Pick up the article on cuts to the CFPB and keep writing it, starting right after its last sentence about payment apps.

═════ Extract to read ═════

When Congress cuts the consumer watchdog, scammers and big banks win — and you lose.

Why Cutting the CFPB Hurts Regular People - Not Just Politics, But Your Wallet

Most people don’t know what the Consumer Financial Protection Bureau (CFPB) is——but it’s one of the most important government agencies looking out for regular people. It helps protect you and your family from unfair treatment by banks, credit card companies, student lenders, and payment apps like CashApp or Venmo.

But right now, some members of Congress are trying to shut it down, or at least weaken it so much that it can’t do its job.


What Is the CFPB, and Why Was It Created?

The CFPB was started after the 2008 financial crisis to make sure big financial companies couldn’t cheat or trap people into debt without consequences. It was designed to:

  • Be independent, with one strong leader (not a big, slow-moving group),

  • Be funded through the Federal Reserve, so it wouldn’t be easily influenced by politics or lobbying.

And in 2024, the Supreme Court confirmed that its funding system is legal and fair.


What Just Happened?

On July 1, 2025, the U.S. Senate passed a new Reconciliation Bill - a budget law that includes massive cuts to health care, food help, and the CFPB.

It passed 51-50, with Vice President Vance breaking the tie. If signed by President Trump, the bill will:

  • Cut the CFPB’s budget by 70% or more

  • Make it rely on Congress for money every year, meaning it could be shut down piece by piece

  • Cancel rules that protect people from unfair fees and loans

These changes may not sound exciting - but they affect millions of people, especially those living paycheck to paycheck.


How It Affects YOU and Your Family

  1. Overdraft Fees Stay High
    The CFPB made a rule to lower bank overdraft fees (like when your account goes negative) from $35 to $5. This change could save people $5 billion every year.
    If Congress cancels that rule, banks can go right back to charging sky-high fees.

  2. Medical Debt Can Hurt Your Credit Again
    The CFPB created a rule to stop medical debt from lowering your credit score. This is huge: 15 million people have unfairly low scores just because they got sick or had an emergency.
    Taking that rule away means people could be punished for simply needing healthcare.

  3. Payment Apps Could Be Less Safe
    Millions use apps like PayPal, Venmo, or Apple Wallet. The CFPB made a rule to hold these companies to the same standards as banks. Without this rule, fraud might increase, and you could lose money without help.

═════ Excerpted records ═════

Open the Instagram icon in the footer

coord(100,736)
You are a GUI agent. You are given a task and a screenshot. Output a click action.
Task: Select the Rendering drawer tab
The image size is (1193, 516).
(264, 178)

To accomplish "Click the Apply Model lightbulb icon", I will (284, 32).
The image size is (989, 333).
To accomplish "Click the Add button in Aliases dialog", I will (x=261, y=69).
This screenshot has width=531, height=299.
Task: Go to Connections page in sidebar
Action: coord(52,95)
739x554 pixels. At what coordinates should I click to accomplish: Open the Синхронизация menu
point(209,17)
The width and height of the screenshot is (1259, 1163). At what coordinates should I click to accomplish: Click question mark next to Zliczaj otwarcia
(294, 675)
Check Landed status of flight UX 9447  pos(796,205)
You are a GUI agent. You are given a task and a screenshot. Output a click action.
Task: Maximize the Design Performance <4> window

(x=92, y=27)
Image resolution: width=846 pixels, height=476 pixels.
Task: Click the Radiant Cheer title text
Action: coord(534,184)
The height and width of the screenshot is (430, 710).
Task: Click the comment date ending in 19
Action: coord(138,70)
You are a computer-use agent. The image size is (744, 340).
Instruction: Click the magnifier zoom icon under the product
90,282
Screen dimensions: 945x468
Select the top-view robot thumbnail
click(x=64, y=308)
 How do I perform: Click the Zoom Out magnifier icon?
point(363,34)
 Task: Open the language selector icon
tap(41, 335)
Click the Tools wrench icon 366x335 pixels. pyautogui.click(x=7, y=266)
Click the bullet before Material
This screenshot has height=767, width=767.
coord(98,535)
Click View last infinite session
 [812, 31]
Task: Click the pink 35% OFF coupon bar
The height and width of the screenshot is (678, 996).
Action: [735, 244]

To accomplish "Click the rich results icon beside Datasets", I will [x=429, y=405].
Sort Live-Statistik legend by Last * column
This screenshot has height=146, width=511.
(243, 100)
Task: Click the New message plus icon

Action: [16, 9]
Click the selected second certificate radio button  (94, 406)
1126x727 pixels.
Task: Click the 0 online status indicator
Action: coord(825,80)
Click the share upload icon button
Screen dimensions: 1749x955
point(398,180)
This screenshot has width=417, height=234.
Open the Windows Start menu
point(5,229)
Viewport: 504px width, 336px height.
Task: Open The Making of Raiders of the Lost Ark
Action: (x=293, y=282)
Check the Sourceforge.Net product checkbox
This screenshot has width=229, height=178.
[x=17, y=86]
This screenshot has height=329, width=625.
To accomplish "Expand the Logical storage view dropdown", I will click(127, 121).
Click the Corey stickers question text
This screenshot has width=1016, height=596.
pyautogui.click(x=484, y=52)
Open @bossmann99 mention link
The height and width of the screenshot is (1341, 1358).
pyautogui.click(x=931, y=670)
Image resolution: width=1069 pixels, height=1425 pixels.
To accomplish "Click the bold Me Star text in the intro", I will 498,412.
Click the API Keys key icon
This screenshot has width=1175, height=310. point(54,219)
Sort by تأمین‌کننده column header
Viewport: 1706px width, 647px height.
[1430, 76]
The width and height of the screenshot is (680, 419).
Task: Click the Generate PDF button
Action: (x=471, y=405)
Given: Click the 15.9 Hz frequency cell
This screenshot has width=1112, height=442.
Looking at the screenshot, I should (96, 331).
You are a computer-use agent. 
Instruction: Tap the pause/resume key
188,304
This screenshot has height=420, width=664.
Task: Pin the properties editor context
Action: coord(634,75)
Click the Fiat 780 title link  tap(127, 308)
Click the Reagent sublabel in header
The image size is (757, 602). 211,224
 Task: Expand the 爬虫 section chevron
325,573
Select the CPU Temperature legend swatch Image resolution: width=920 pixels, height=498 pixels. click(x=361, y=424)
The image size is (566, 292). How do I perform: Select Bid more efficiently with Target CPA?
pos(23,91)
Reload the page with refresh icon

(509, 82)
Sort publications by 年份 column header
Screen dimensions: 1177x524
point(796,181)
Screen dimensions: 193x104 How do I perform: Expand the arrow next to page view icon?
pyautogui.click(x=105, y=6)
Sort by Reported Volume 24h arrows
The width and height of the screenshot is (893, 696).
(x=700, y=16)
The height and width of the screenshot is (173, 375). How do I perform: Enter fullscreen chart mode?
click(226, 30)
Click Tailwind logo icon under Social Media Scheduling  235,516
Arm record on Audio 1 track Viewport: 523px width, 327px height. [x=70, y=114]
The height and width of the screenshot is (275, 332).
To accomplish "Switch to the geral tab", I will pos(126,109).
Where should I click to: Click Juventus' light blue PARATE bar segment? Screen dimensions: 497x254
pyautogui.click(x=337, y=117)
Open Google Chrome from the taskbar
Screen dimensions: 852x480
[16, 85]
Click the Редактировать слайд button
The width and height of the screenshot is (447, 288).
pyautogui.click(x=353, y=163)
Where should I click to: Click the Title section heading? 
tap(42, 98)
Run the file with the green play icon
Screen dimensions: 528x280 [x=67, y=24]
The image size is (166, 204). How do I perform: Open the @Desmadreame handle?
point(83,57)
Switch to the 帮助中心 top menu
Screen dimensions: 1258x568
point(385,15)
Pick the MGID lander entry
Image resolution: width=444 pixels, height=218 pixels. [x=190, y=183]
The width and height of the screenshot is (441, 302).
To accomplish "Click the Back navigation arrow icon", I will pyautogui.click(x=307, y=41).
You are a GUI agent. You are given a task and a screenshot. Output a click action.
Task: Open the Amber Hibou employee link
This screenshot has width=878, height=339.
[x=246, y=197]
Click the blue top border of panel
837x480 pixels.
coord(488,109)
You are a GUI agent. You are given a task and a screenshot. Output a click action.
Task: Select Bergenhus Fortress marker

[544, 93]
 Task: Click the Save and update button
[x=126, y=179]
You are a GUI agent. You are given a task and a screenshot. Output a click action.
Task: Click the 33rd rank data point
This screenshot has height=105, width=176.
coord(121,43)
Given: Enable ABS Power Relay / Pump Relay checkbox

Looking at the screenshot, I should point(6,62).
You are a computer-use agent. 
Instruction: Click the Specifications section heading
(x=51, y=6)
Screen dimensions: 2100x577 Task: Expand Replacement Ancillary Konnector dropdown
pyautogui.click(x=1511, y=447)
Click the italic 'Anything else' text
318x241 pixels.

═════

* **Your response**
  4. Student Loan Help Gets Cut
    If you’ve ever worried about student debt, this one matters. The new law makes it harder for students to get help if their school closes or scams them. It also makes repayment tougher - especially for low-income borrowers.

  5. Small Business Owners Left in the Dark
    The CFPB collects data to make sure Black, Latina/o, Native, and women-owned businesses aren’t being discriminated against when applying for loans. Cutting this rule makes it easier for banks to deny loans unfairly - and harder to prove it.


This Isn’t Just About Money—It’s About Fairness

When the CFPB is weakened:

  • Big banks and shady companies have more freedom to take advantage of people

  • Families lose money to surprise fees or scams

  • Students and small business owners get left behind

This isn’t just a “Washington, D.C.” problem. It affects people everywhere, especially those already struggling.


What You Should Know Going Forward

Congress is considering:

  • Changing how the CFPB gets money, making it easier to control or shut down

  • Canceling important consumer protection rules

  • Taking away power from the CFPB and handing it to less aggressive regulators

These are moves that help big corporations - not regular people.


The Bottom Line

The CFPB exists to keep things fair. It helps protect your money, your credit, and your future. Weakening it will only make it easier for big companies to take advantage of you.

Ask yourself:
Should we trust banks and loan companies to play fair—without anyone watching them?

If your answer is no, then the CFPB is on your side.